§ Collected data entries

====================

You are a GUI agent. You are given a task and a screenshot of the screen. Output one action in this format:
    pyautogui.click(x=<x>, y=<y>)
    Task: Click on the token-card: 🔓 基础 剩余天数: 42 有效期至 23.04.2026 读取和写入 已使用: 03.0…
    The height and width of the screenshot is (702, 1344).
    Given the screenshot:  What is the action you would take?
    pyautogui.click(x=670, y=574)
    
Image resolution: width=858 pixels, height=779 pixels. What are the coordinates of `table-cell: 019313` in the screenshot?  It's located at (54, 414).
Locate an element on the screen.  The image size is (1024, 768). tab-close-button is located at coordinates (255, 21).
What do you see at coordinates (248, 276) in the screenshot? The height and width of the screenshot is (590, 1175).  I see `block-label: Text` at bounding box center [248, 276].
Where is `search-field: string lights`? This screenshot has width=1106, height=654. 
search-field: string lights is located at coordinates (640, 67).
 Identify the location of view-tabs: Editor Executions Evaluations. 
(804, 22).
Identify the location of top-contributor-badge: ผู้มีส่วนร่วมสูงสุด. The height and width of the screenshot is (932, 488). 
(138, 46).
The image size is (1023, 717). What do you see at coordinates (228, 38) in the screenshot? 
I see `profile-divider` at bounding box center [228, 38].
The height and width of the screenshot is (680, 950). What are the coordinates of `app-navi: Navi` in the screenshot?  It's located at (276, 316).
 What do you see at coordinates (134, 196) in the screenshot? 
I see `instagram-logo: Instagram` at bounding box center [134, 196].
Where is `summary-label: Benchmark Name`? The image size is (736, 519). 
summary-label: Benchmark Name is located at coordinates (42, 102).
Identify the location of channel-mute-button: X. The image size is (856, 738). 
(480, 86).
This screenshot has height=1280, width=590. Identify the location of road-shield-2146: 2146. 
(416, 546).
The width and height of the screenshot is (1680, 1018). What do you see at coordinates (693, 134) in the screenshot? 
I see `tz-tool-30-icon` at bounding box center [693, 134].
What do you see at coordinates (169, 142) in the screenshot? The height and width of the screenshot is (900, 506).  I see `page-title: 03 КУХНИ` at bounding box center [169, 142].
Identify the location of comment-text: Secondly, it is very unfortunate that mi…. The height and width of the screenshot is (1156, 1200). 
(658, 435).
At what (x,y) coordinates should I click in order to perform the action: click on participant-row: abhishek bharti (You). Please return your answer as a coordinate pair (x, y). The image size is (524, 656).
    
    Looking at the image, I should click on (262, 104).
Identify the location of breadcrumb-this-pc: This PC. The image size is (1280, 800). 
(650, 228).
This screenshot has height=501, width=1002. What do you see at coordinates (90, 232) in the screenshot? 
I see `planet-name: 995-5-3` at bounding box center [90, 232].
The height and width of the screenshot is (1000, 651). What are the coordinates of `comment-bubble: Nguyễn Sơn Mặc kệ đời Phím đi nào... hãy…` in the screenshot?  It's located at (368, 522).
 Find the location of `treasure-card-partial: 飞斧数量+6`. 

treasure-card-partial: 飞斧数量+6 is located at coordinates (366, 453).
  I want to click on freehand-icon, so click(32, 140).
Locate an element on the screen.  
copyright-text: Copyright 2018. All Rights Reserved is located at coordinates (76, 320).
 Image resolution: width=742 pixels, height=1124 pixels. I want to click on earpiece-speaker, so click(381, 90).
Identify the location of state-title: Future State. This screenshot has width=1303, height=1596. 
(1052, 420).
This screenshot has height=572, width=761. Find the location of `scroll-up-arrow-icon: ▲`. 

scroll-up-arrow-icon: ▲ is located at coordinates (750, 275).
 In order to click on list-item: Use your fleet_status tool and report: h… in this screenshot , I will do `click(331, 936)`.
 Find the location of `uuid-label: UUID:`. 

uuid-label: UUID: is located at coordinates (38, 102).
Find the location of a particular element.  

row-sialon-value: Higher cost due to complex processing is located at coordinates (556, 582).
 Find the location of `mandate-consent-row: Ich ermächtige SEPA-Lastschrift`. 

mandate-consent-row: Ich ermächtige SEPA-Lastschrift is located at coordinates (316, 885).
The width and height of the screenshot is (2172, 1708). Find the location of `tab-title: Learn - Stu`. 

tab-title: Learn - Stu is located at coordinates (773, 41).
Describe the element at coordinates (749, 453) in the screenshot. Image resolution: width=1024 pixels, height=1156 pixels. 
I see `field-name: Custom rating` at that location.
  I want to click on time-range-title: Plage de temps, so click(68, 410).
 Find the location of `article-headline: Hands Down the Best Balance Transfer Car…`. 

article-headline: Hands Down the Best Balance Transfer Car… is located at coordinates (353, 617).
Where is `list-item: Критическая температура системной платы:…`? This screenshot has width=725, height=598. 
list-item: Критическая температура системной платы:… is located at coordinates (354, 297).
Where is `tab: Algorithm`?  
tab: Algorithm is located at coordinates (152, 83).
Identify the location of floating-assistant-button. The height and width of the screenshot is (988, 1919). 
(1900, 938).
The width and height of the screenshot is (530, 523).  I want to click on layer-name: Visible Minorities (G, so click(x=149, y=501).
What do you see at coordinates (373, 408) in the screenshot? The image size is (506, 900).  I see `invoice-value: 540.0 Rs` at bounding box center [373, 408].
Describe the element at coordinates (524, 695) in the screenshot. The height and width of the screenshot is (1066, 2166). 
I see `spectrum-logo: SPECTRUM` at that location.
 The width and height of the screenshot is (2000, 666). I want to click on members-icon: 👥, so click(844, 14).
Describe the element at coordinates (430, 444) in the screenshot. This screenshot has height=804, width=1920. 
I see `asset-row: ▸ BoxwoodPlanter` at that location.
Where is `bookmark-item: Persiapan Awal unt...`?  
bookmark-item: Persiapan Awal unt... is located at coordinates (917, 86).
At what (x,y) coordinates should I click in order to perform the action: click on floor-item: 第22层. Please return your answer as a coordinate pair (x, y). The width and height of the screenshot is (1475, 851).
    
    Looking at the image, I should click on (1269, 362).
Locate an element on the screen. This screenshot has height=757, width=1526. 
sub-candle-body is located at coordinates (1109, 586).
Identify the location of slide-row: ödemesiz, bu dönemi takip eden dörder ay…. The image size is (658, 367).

====================

§ WHAT YOU ARE ASKED TO DO
Reproduce every line of the entries above verbatim, from first to last.

§ RESULT BELOW
You are a GUI agent. You are given a task and a screenshot of the screen. Output one action in this format:
    pyautogui.click(x=<x>, y=<y>)
    Task: Click on the token-card: 🔓 基础 剩余天数: 42 有效期至 23.04.2026 读取和写入 已使用: 03.0…
    The height and width of the screenshot is (702, 1344).
    Given the screenshot:  What is the action you would take?
    pyautogui.click(x=670, y=574)
    
Image resolution: width=858 pixels, height=779 pixels. What are the coordinates of `table-cell: 019313` in the screenshot?  It's located at (54, 414).
Locate an element on the screen.  The image size is (1024, 768). tab-close-button is located at coordinates (255, 21).
What do you see at coordinates (248, 276) in the screenshot? The height and width of the screenshot is (590, 1175).  I see `block-label: Text` at bounding box center [248, 276].
Where is `search-field: string lights`? This screenshot has width=1106, height=654. 
search-field: string lights is located at coordinates (640, 67).
 Identify the location of view-tabs: Editor Executions Evaluations. 
(804, 22).
Identify the location of top-contributor-badge: ผู้มีส่วนร่วมสูงสุด. The height and width of the screenshot is (932, 488). 
(138, 46).
The image size is (1023, 717). What do you see at coordinates (228, 38) in the screenshot? 
I see `profile-divider` at bounding box center [228, 38].
The height and width of the screenshot is (680, 950). What are the coordinates of `app-navi: Navi` in the screenshot?  It's located at (276, 316).
 What do you see at coordinates (134, 196) in the screenshot? 
I see `instagram-logo: Instagram` at bounding box center [134, 196].
Where is `summary-label: Benchmark Name`? The image size is (736, 519). 
summary-label: Benchmark Name is located at coordinates (42, 102).
Identify the location of channel-mute-button: X. The image size is (856, 738). 
(480, 86).
This screenshot has height=1280, width=590. Identify the location of road-shield-2146: 2146. 
(416, 546).
The width and height of the screenshot is (1680, 1018). What do you see at coordinates (693, 134) in the screenshot? 
I see `tz-tool-30-icon` at bounding box center [693, 134].
What do you see at coordinates (169, 142) in the screenshot? The height and width of the screenshot is (900, 506).  I see `page-title: 03 КУХНИ` at bounding box center [169, 142].
Identify the location of comment-text: Secondly, it is very unfortunate that mi…. The height and width of the screenshot is (1156, 1200). 
(658, 435).
At what (x,y) coordinates should I click in order to perform the action: click on participant-row: abhishek bharti (You). Please return your answer as a coordinate pair (x, y). The image size is (524, 656).
    
    Looking at the image, I should click on (262, 104).
Identify the location of breadcrumb-this-pc: This PC. The image size is (1280, 800). 
(650, 228).
This screenshot has height=501, width=1002. What do you see at coordinates (90, 232) in the screenshot? 
I see `planet-name: 995-5-3` at bounding box center [90, 232].
The height and width of the screenshot is (1000, 651). What are the coordinates of `comment-bubble: Nguyễn Sơn Mặc kệ đời Phím đi nào... hãy…` in the screenshot?  It's located at (368, 522).
 Find the location of `treasure-card-partial: 飞斧数量+6`. 

treasure-card-partial: 飞斧数量+6 is located at coordinates (366, 453).
  I want to click on freehand-icon, so click(32, 140).
Locate an element on the screen.  
copyright-text: Copyright 2018. All Rights Reserved is located at coordinates (76, 320).
 Image resolution: width=742 pixels, height=1124 pixels. I want to click on earpiece-speaker, so click(381, 90).
Identify the location of state-title: Future State. This screenshot has width=1303, height=1596. 
(1052, 420).
This screenshot has height=572, width=761. Find the location of `scroll-up-arrow-icon: ▲`. 

scroll-up-arrow-icon: ▲ is located at coordinates (750, 275).
 In order to click on list-item: Use your fleet_status tool and report: h… in this screenshot , I will do `click(331, 936)`.
 Find the location of `uuid-label: UUID:`. 

uuid-label: UUID: is located at coordinates (38, 102).
Find the location of a particular element.  

row-sialon-value: Higher cost due to complex processing is located at coordinates (556, 582).
 Find the location of `mandate-consent-row: Ich ermächtige SEPA-Lastschrift`. 

mandate-consent-row: Ich ermächtige SEPA-Lastschrift is located at coordinates (316, 885).
The width and height of the screenshot is (2172, 1708). Find the location of `tab-title: Learn - Stu`. 

tab-title: Learn - Stu is located at coordinates (773, 41).
Describe the element at coordinates (749, 453) in the screenshot. Image resolution: width=1024 pixels, height=1156 pixels. 
I see `field-name: Custom rating` at that location.
  I want to click on time-range-title: Plage de temps, so click(68, 410).
 Find the location of `article-headline: Hands Down the Best Balance Transfer Car…`. 

article-headline: Hands Down the Best Balance Transfer Car… is located at coordinates (353, 617).
Where is `list-item: Критическая температура системной платы:…`? This screenshot has width=725, height=598. 
list-item: Критическая температура системной платы:… is located at coordinates (354, 297).
Where is `tab: Algorithm`?  
tab: Algorithm is located at coordinates (152, 83).
Identify the location of floating-assistant-button. The height and width of the screenshot is (988, 1919). 
(1900, 938).
The width and height of the screenshot is (530, 523).  I want to click on layer-name: Visible Minorities (G, so click(x=149, y=501).
What do you see at coordinates (373, 408) in the screenshot? The image size is (506, 900).  I see `invoice-value: 540.0 Rs` at bounding box center [373, 408].
Describe the element at coordinates (524, 695) in the screenshot. The height and width of the screenshot is (1066, 2166). 
I see `spectrum-logo: SPECTRUM` at that location.
 The width and height of the screenshot is (2000, 666). I want to click on members-icon: 👥, so click(844, 14).
Describe the element at coordinates (430, 444) in the screenshot. This screenshot has height=804, width=1920. 
I see `asset-row: ▸ BoxwoodPlanter` at that location.
Where is `bookmark-item: Persiapan Awal unt...`?  
bookmark-item: Persiapan Awal unt... is located at coordinates (917, 86).
At what (x,y) coordinates should I click in order to perform the action: click on floor-item: 第22层. Please return your answer as a coordinate pair (x, y). The width and height of the screenshot is (1475, 851).
    
    Looking at the image, I should click on (1269, 362).
Locate an element on the screen. This screenshot has height=757, width=1526. 
sub-candle-body is located at coordinates (1109, 586).
Identify the location of slide-row: ödemesiz, bu dönemi takip eden dörder ay…. The image size is (658, 367).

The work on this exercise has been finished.